NOC*NSF
Lichamelijke overbelasting topsporters te voorkomen met psychologische
vragenlijst
Wetenschappelijke onderbouwing voor optimaal trainingsprogramma
topatleten
Een topatleet moet steeds harder trainen om tot een hoger
prestatieniveau te komen. Dit leidt bij veel trainingsuren vaak tot
overbelasting van het lichaam. Onderzoek van de Universiteit
Maastricht (UM) in samenwerking met het Topsport Expertise Centrum van
NOC*NSF heeft aangetoond dat redelijk eenvoudige testen
(vragenlijsten, psychologische testen, reactietaken) sneller en
nauwkeuriger aangeven wanneer het lichaam overbelast dreigt te raken,
dan dure fysiologische en biochemische parameters zoals
hormoonmetingen. Dit is een van de conclusies uit het onderzoek van
Gerard Rietjens "Preparing for the Olympic Games. Training
Adaptation in Endurance Sports.", waarop Rietjens 28 juni a.s.
hoopt te promoveren aan de UM.
Rietjens zorgde gedurende een periode van drie jaar voorafgaande aan
de Olympische Spelen van 2000 voor de wetenschappelijke begeleiding
rond de training van toptriatleten bij hun voorbereiding op Sydney
2000. Het doel van het onderzoek was meer inzicht te krijgen in de
veranderingen die plaatsvinden in het lichaam gedurende perioden van
intensieve duurtraining bij zeer goed getrainde duursporters. Door
middel van bestaande en nieuwe laboratorium- en veldtesten zijn bij
een groep top-triatleten gegevens verzameld over hun gezondheid en hun
algemene reactiepatroon op trainingen en wedstrijden, en op specifieke
prikkels (zoals hoogte en jetleg).
Naast de studie naar indicatoren van overbelasting heeft Rietjens het
prestatieniveau in relatie tot het trainingsvolume onderzocht. Hoewel
atleten en trainers vaak bang zijn dat minder trainen onmiddellijk
leidt tot vermindering van de prestaties, blijkt uit dit onderzoek dat
deze angst ongegrond is. Als atleten hun trainingsvolume met de helft
terugbrengen, zijn zij namelijk nog minimaal drie weken in staat hun
prestatieniveau op peil te houden. Verder is het gebleken dat het
belangrijk is voor een atleet dat hij een goed trainingslogboek
bijhoudt en dat er een medisch-fysiologische blauwdruk gemaakt wordt
op een moment dat de prestaties goed zijn.
Het promotieonderzoek van Rietjens biedt inzicht in de wijze waarop
het menselijk lichaam zich aanpast aan intensieve training.
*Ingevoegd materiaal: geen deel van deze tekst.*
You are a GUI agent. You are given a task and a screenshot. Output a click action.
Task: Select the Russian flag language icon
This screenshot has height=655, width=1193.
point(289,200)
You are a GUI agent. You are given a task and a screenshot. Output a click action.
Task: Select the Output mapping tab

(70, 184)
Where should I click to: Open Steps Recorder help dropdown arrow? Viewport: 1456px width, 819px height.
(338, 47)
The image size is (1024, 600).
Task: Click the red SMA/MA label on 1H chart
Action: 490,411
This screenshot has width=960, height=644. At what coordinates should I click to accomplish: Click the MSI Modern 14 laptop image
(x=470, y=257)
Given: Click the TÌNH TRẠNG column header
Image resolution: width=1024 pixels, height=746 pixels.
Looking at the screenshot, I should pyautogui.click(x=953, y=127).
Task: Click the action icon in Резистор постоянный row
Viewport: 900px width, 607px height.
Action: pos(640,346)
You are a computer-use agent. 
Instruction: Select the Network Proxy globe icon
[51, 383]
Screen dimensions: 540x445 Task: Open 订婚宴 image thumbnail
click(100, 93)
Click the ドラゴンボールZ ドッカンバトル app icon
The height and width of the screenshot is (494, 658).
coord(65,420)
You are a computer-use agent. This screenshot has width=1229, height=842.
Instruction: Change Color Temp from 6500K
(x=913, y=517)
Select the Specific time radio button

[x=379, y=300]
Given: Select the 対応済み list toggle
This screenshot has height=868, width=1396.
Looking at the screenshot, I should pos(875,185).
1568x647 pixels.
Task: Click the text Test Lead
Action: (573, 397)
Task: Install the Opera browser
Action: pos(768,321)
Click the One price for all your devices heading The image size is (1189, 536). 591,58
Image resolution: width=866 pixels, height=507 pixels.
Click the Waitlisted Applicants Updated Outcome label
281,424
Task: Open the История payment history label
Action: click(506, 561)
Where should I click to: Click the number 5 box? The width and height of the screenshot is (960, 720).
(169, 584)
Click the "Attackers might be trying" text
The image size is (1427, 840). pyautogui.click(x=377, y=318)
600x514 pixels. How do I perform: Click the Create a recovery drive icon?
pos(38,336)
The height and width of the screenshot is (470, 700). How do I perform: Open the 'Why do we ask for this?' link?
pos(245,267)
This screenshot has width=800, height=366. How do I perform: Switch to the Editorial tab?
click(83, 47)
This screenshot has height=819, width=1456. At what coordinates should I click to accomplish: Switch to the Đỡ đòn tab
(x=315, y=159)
De
onderzoeksresultaten die zijn teruggekoppeld aan de topatleten, bieden
de coach een scala aan mogelijkheden om de training te
individualiseren en te optimaliseren.
De Universiteit Maastricht profileert zich sterk met onderzoek op het
gebied van beweging, sport en gezondheid. In opdracht van het
Ministerie van Volksgezondheid, Welzijn en Sport wordt momenteel
gewerkt aan het opzetten van een Centrum voor Sport, Bewegen en
Gezondheid met bijzondere aandacht voor bewegen en chronische ziekten.
Het NOC*NSF Topsport Expertise Centrum (TEC) is een bundeling van
expertise op het terrein van topsport. Doelstelling is het
initiëren, inventariseren en beschikbaar maken van relevante
wetenschappelijke kennis en ervaringen op het gebied van topsport, om
topcoaches en topsportbonden van dienst te zijn bij het innoveren,
ontwikkelen en uitvoeren van hun topsportprogramma's. Met TEC slaat
NOC*NSF de brug tussen wetenschap en expertise enerzijds en de
praktijk van de topsport anderzijds.